If you lack a differentiated value promise, explore problems and frustrations that clients face. What unique product or service could your organization offer that would address these challenges and greatly benefit current or potential clients? Accounting firms leverage deep experience in industry verticals to advance clients’ business strategies, not just their financial strategies.
How might you disrupt your own services to significantly decrease some or several charges to clients? Paragon Legal hires well-trained women lawyers with kids who will work at a lower fee for desired flexibility. LawPivot is a Q&A website that matches cash-sensitive start-ups with lawyers (ranked by LawPivot) willing to provide advice in exchange for strong leads.
Would a different revenue model build a higher value with key clients? Some law and accounting firms trade services for shares of start-up companies.
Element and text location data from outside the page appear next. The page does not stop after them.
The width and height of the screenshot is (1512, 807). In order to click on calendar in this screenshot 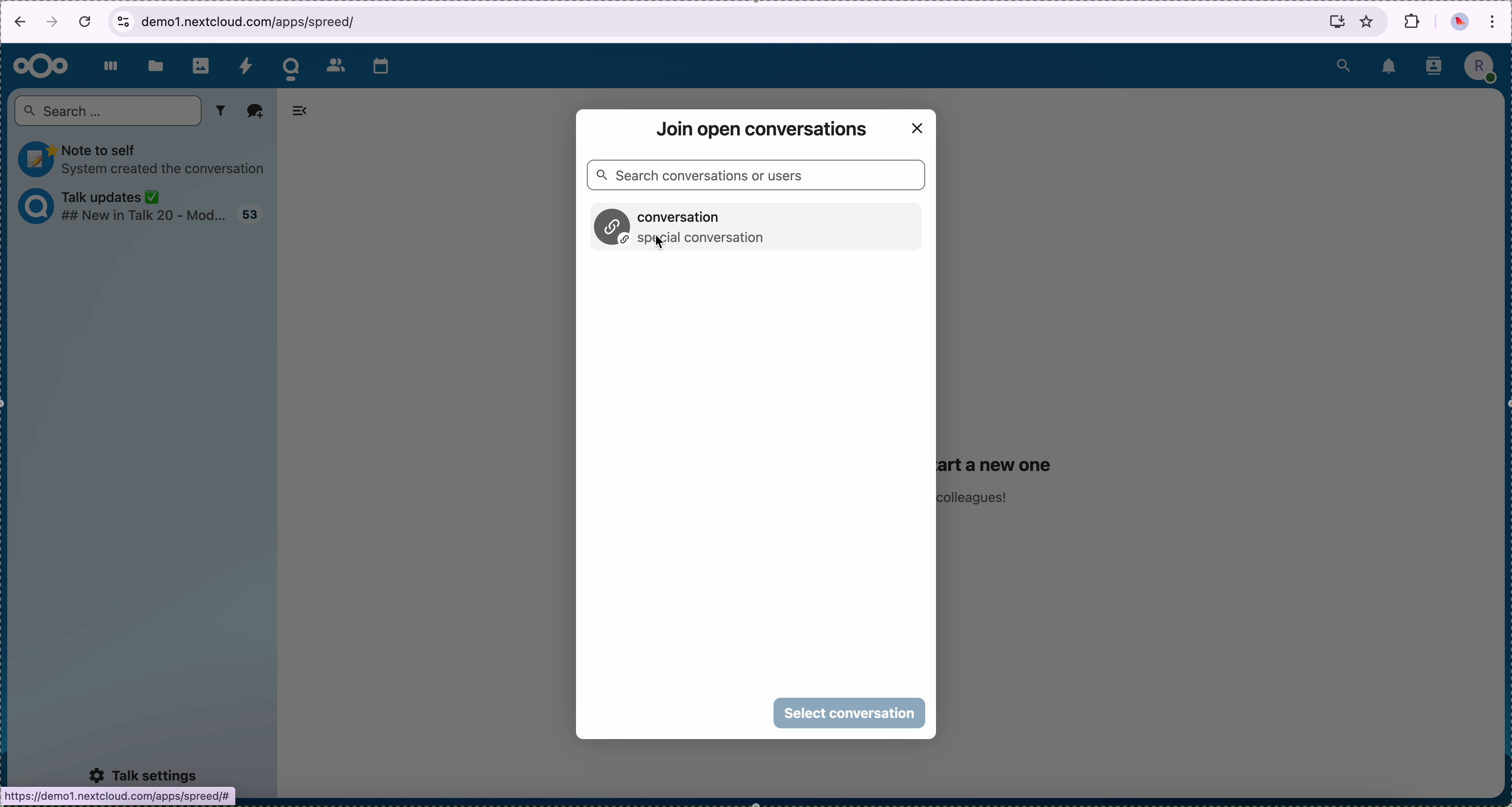, I will do `click(384, 66)`.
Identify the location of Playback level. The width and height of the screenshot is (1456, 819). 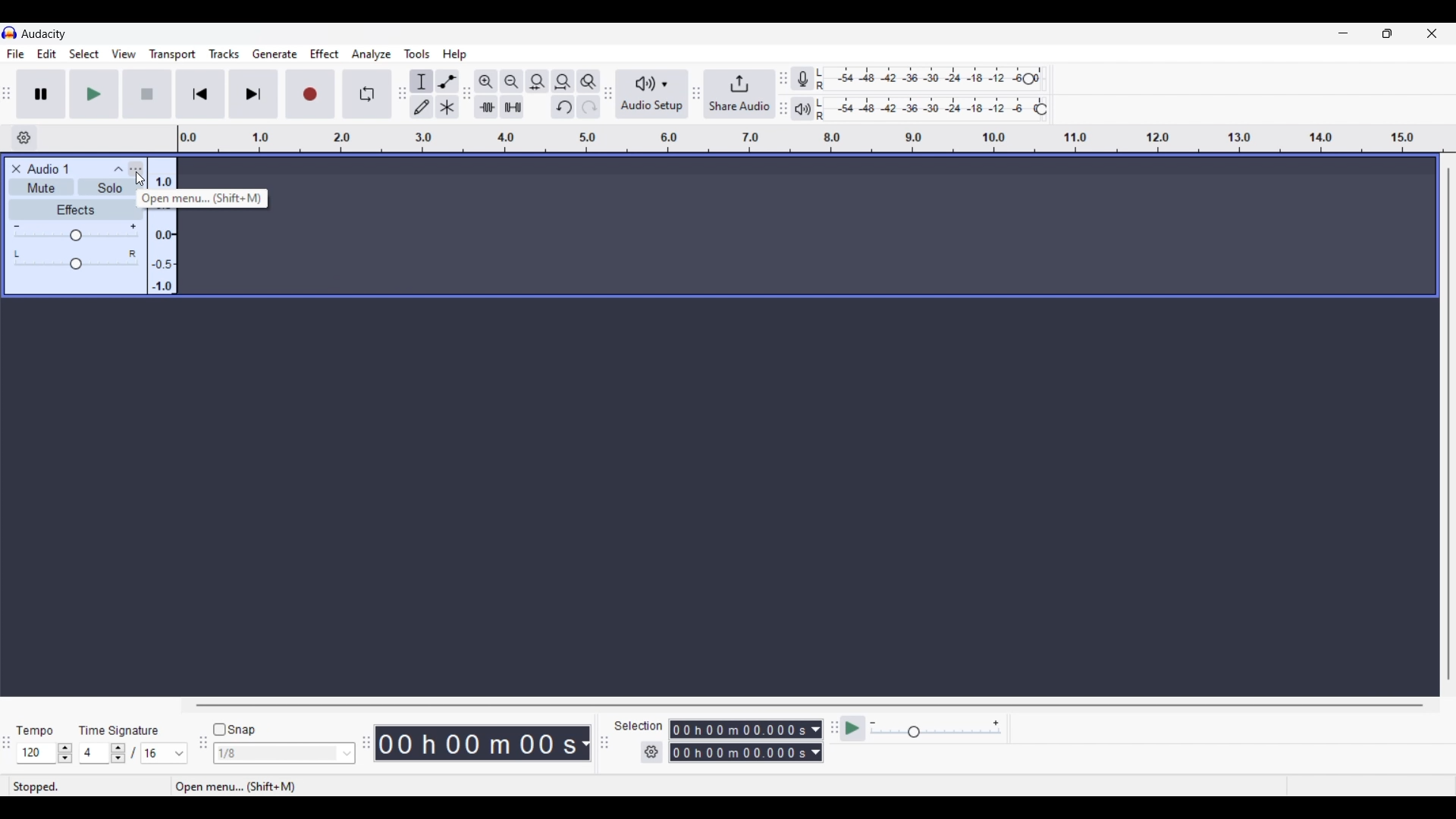
(934, 109).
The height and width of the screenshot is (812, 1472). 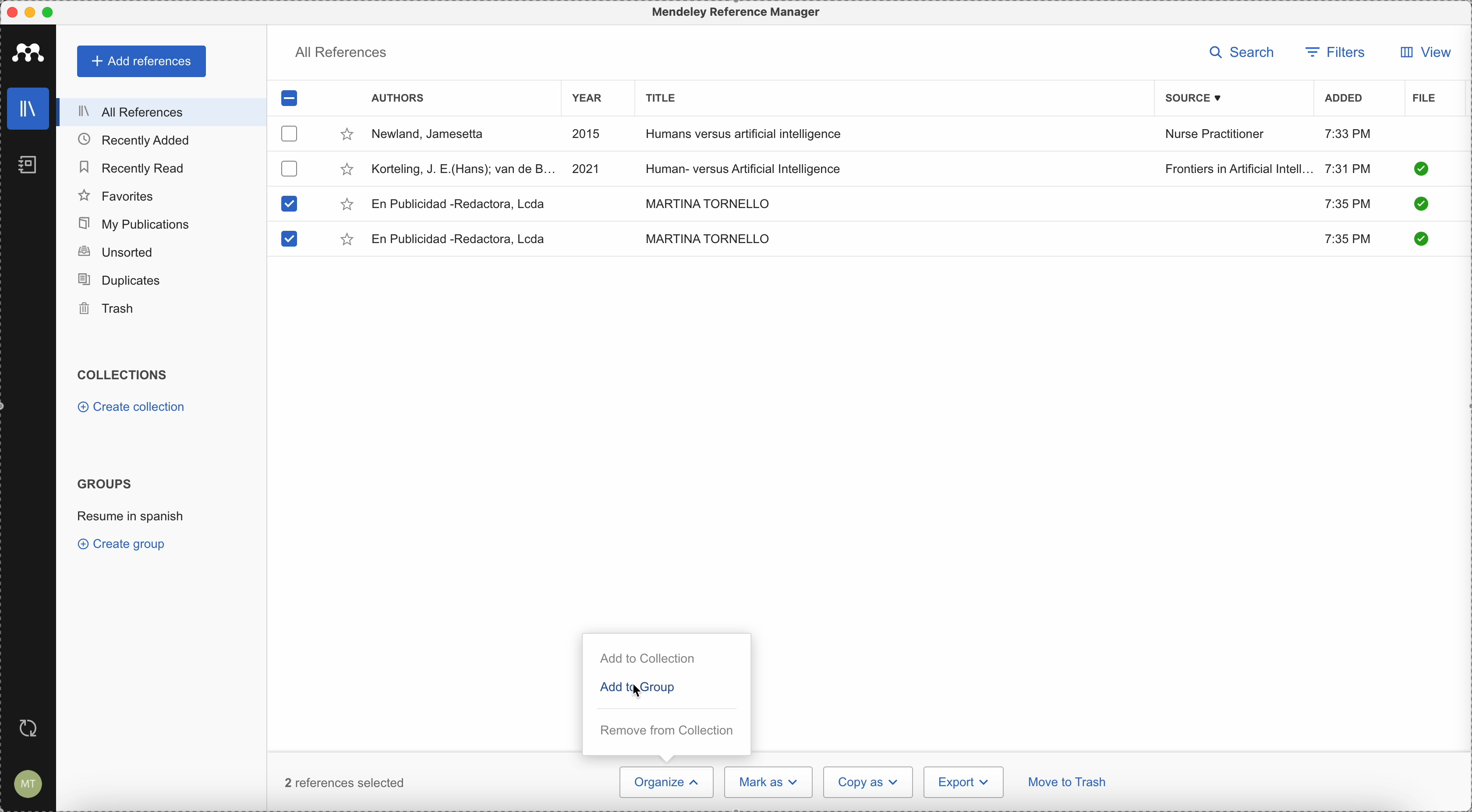 I want to click on resume in spanish group, so click(x=133, y=515).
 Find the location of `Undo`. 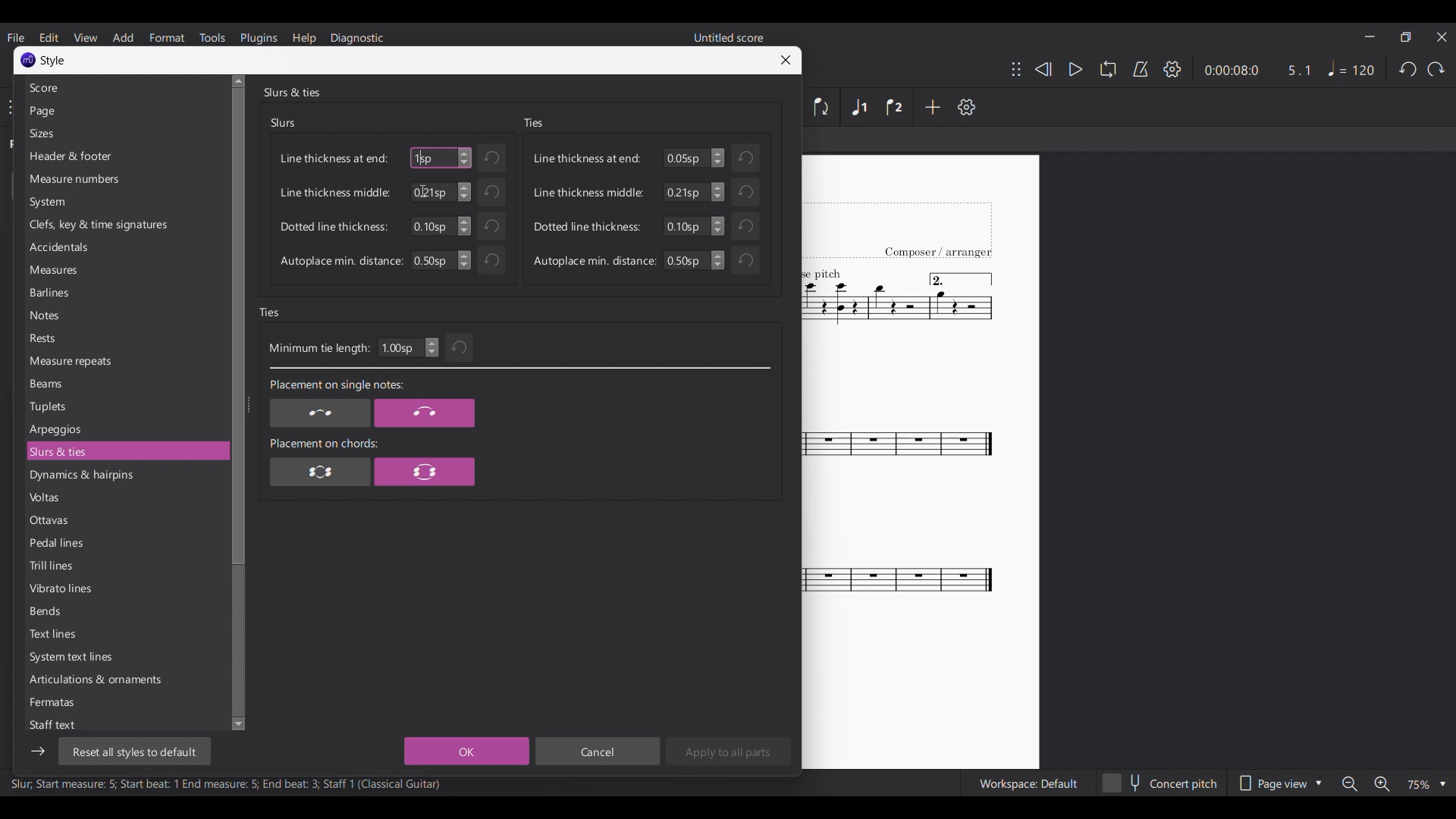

With these answers in hand, step back and identify your organization’s business model today and envision what you’d like it to be in the future. Then identify changes needed to move from your me-too business model to one that sets your firm apart.
Brad Shorr says
Kay, This is a very timely post on an important topic. In my area, Internet marketing, we’ve seen all kinds of online systems sprout up that attempt to eliminate the need for an agency. For instance there are formulaic, Web-based search engine optimization tools that bloggers and webmasters can use for strategic and tactical purposes. The level of effectiveness offered by these tools varies according to the requirements of the user, but it’s up to the agency to help the user understand why it delivers a greater value – if it does. Technology is giving users (customers) greater and greater ability to do the work themselves. We find ourselves focusing more on the “work behind the work” – client strategy, long term planning, research, etc. In our world, you can’t get by with a haphazard or fuzzy value proposition. Customers have far too many alternatives.
Bill Welter says
Kay,
Good message for all of us who think that we are unique. Looking at our services through client eyes may be (and is) rather humbling when we realize that although WE are unique, the outcomes we provide are too often rightly viewed as “usual.”
Bill
Kay Plantes says
Thanks Bill and Brad. The outside-in view is critical. Being honest about what is best done with software and what you need talented people working together to do on behalf of the client is also important. We need to be comfortable disrupting ourselves to deliver value to our clients.